__REQUIRED TASK__
Change "Viewport" to "Display" in the part of the entries that opens with the line containing "The width and height of the screenshot is (408, 308)." and closes with the line containing "Looking at the screenshot, I should click(x=50, y=234).", keeping everything else the same. Leave the pictures out of your answer.

Entries on finding words and elements:
* * * * * * *
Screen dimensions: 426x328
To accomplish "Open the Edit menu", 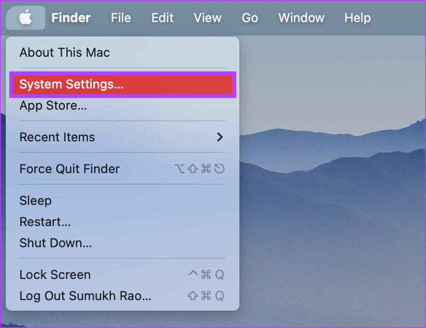I will click(162, 18).
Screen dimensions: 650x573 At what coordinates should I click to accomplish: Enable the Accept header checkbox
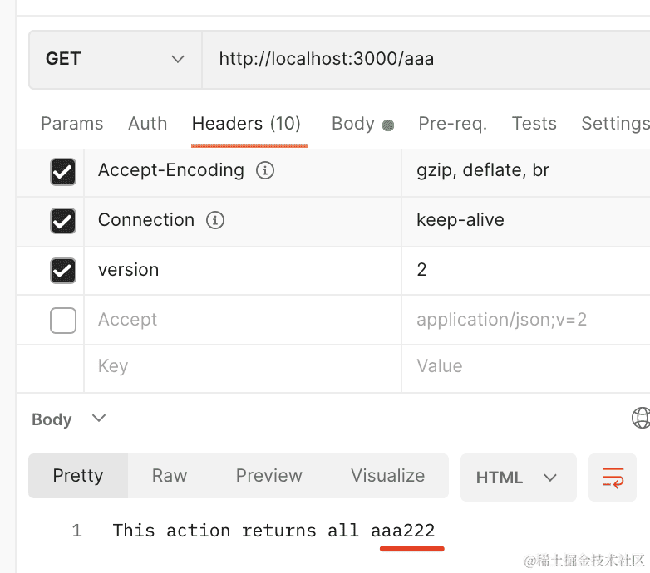63,320
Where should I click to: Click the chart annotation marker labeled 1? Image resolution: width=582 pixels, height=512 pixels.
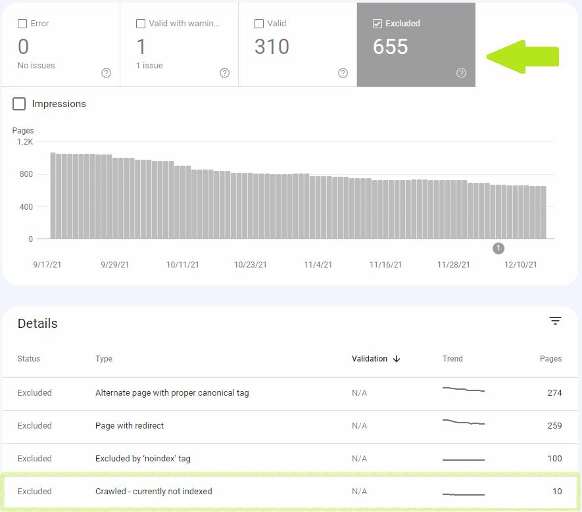(498, 248)
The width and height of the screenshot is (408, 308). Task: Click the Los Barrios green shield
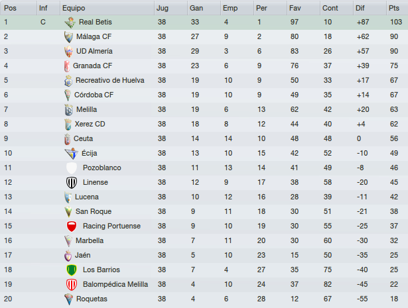[72, 270]
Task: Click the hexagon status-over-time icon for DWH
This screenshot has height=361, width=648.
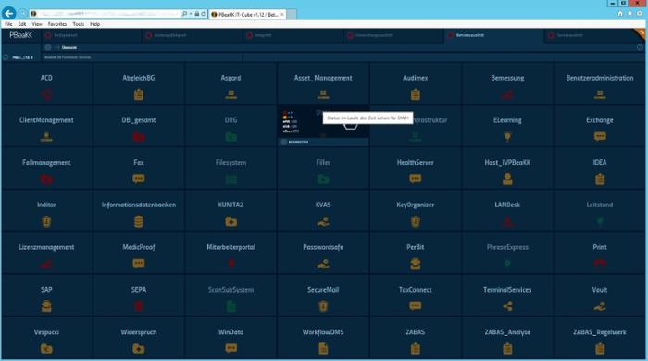Action: click(351, 126)
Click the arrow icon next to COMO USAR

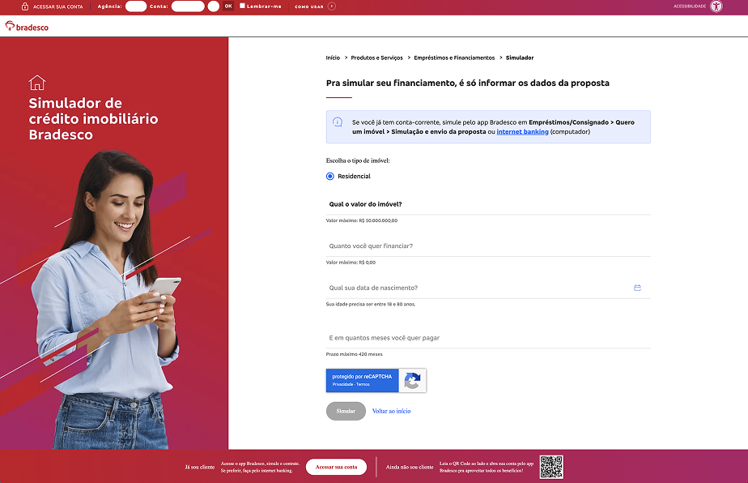coord(332,6)
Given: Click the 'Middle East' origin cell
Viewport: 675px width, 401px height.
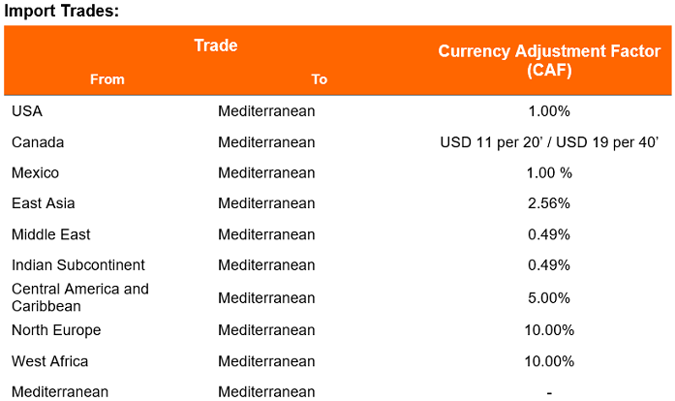Looking at the screenshot, I should click(x=50, y=234).
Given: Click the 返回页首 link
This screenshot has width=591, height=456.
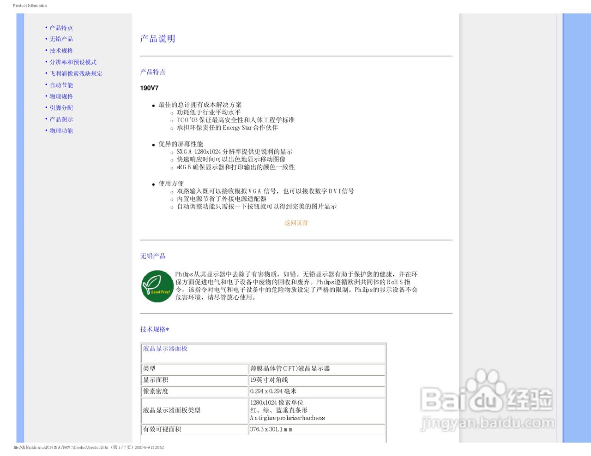Looking at the screenshot, I should click(296, 223).
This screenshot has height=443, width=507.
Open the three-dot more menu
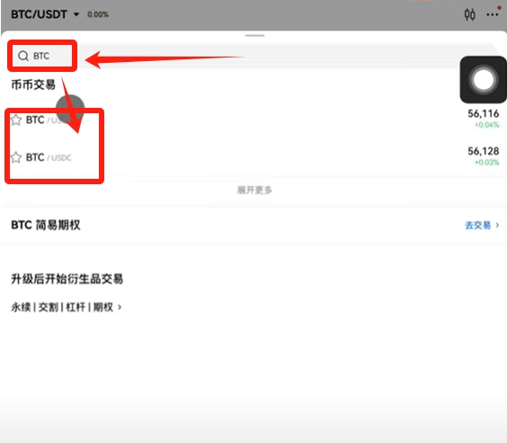(492, 14)
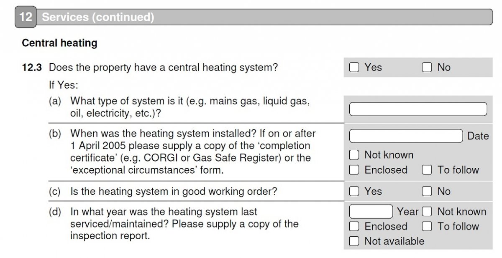Click the section number 12 badge

click(x=26, y=18)
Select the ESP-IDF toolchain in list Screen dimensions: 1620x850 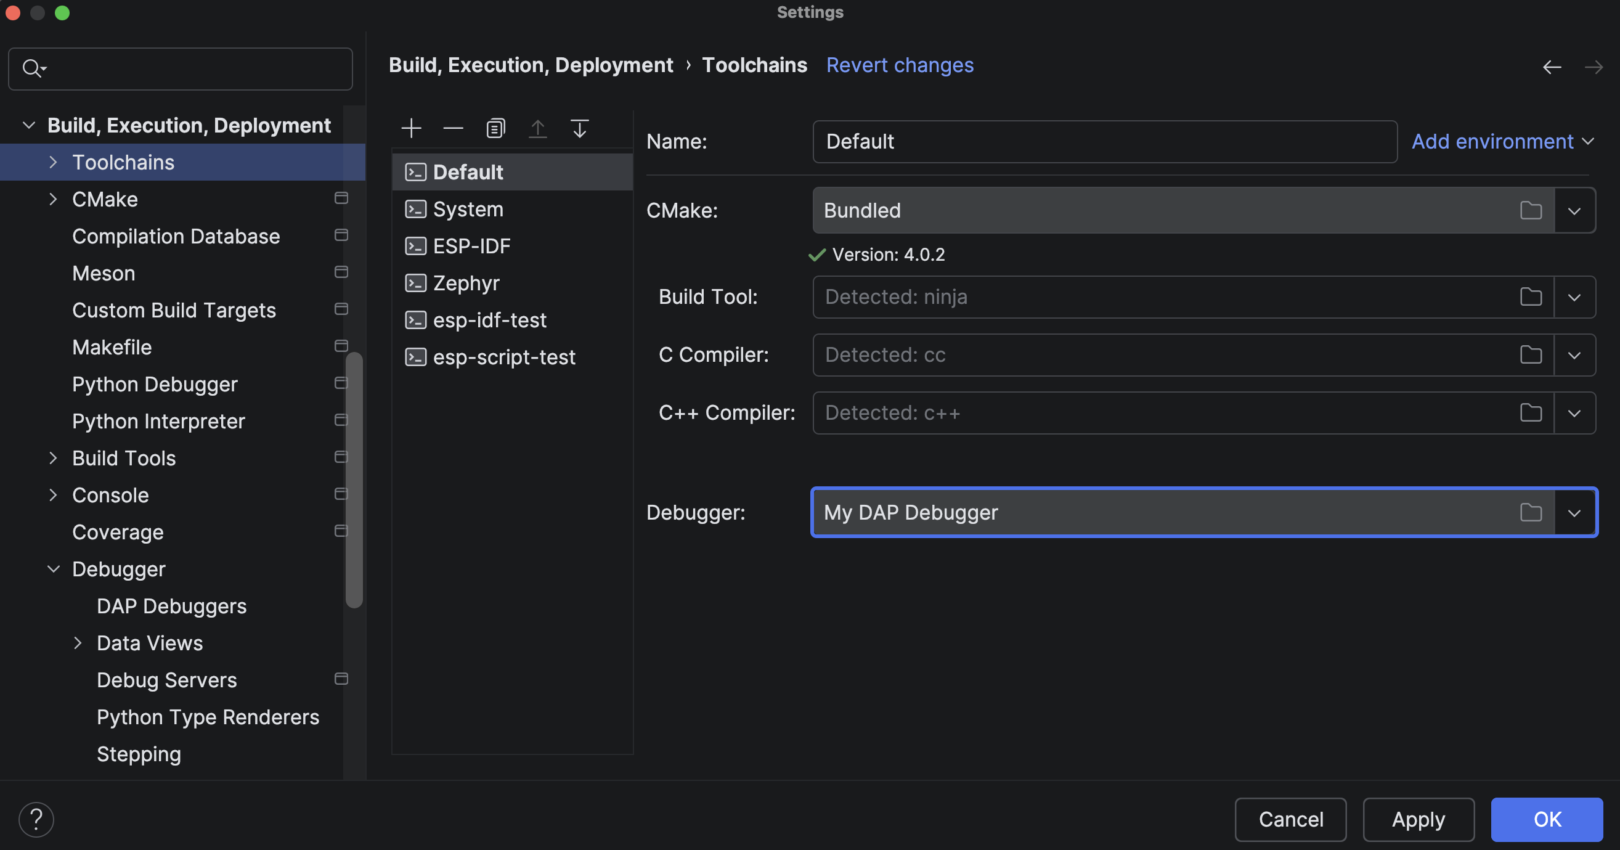(x=472, y=246)
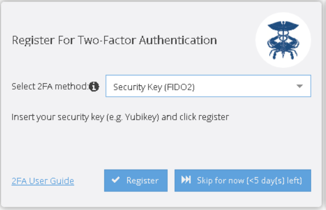Click Skip for now (<5 day(s) left)
The width and height of the screenshot is (326, 210).
tap(243, 180)
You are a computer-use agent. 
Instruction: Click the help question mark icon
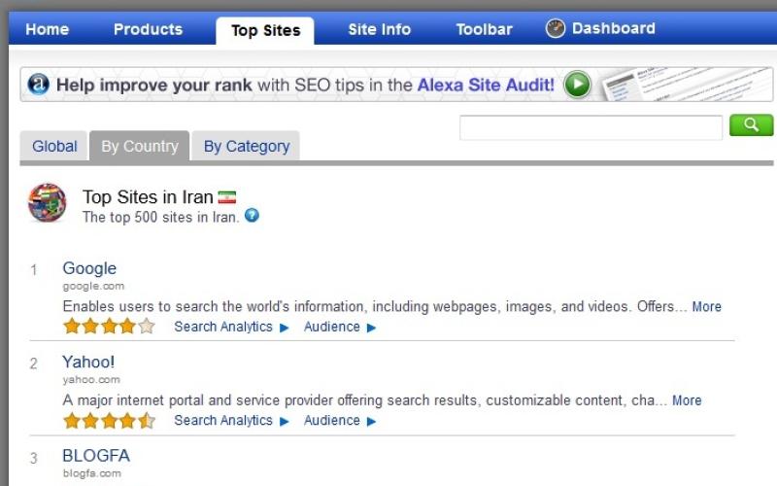(252, 216)
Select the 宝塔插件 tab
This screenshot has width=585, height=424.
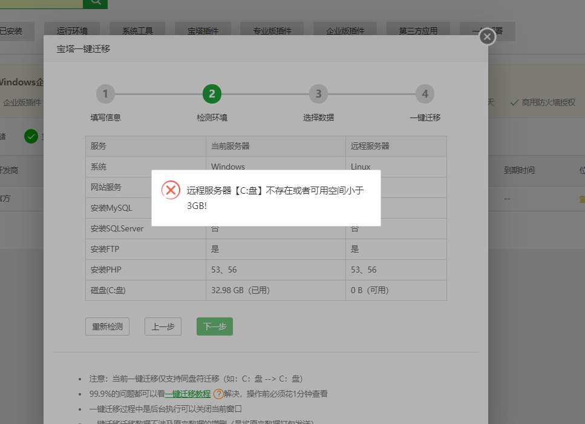click(x=203, y=31)
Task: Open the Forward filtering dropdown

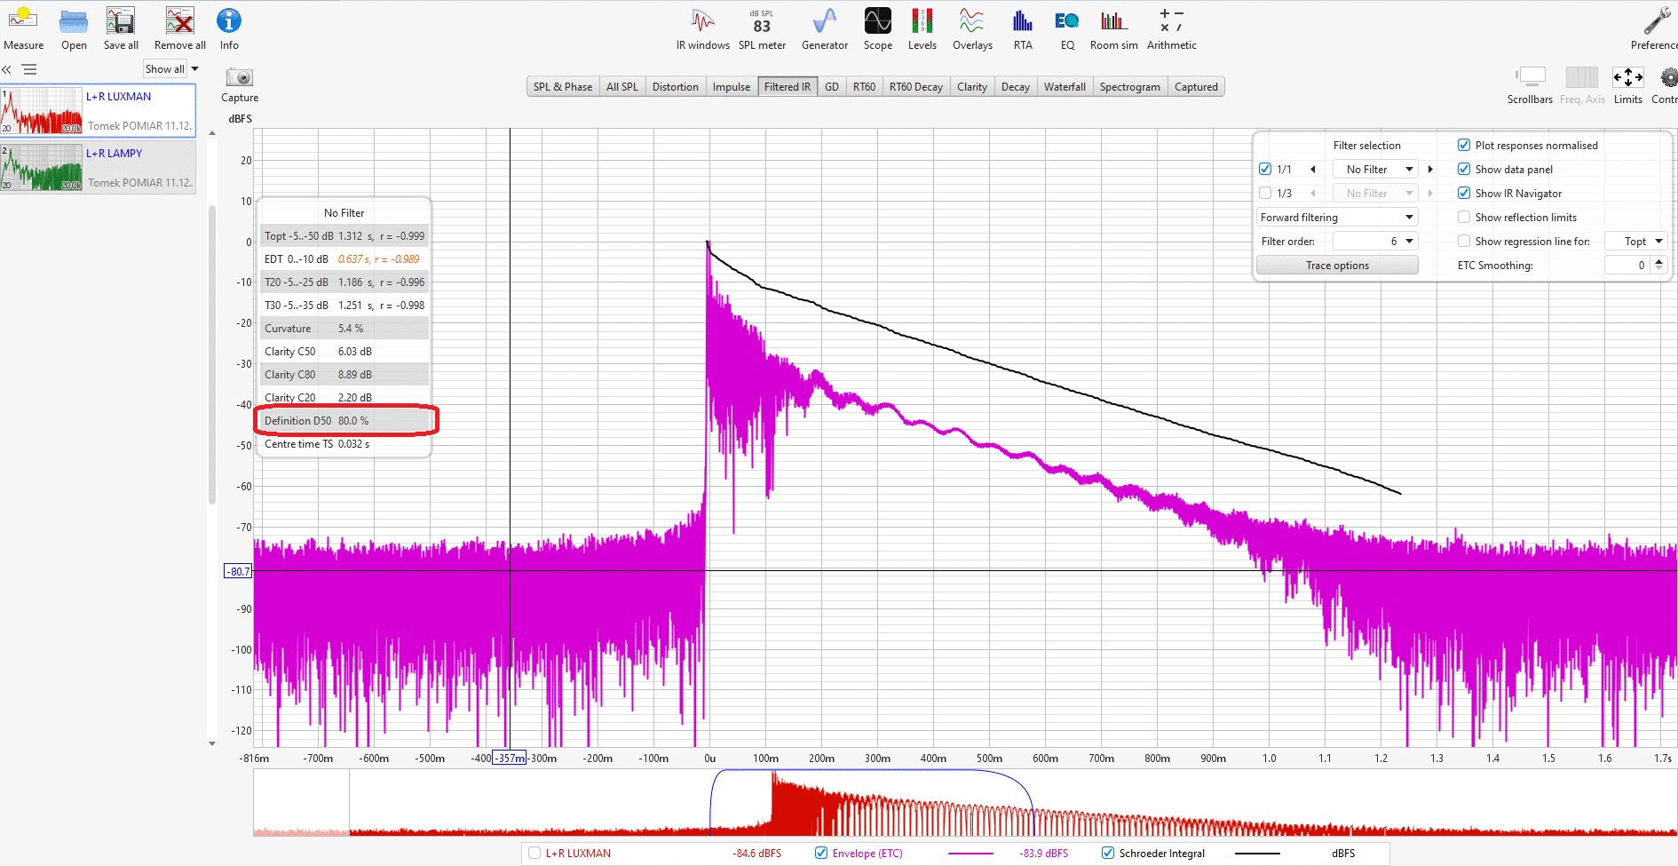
* * * * * * *
__EXERCISE SOLUTION__
The width and height of the screenshot is (408, 308). Task: Click the Los Barrios green shield
[72, 270]
Task: Click the hexagon status-over-time icon for DWH
This screenshot has height=361, width=648.
Action: click(351, 126)
Click the arrow icon next to COMO USAR

coord(332,6)
Given: Click the 'Middle East' origin cell
Display: 675px width, 401px height.
Looking at the screenshot, I should click(x=50, y=234).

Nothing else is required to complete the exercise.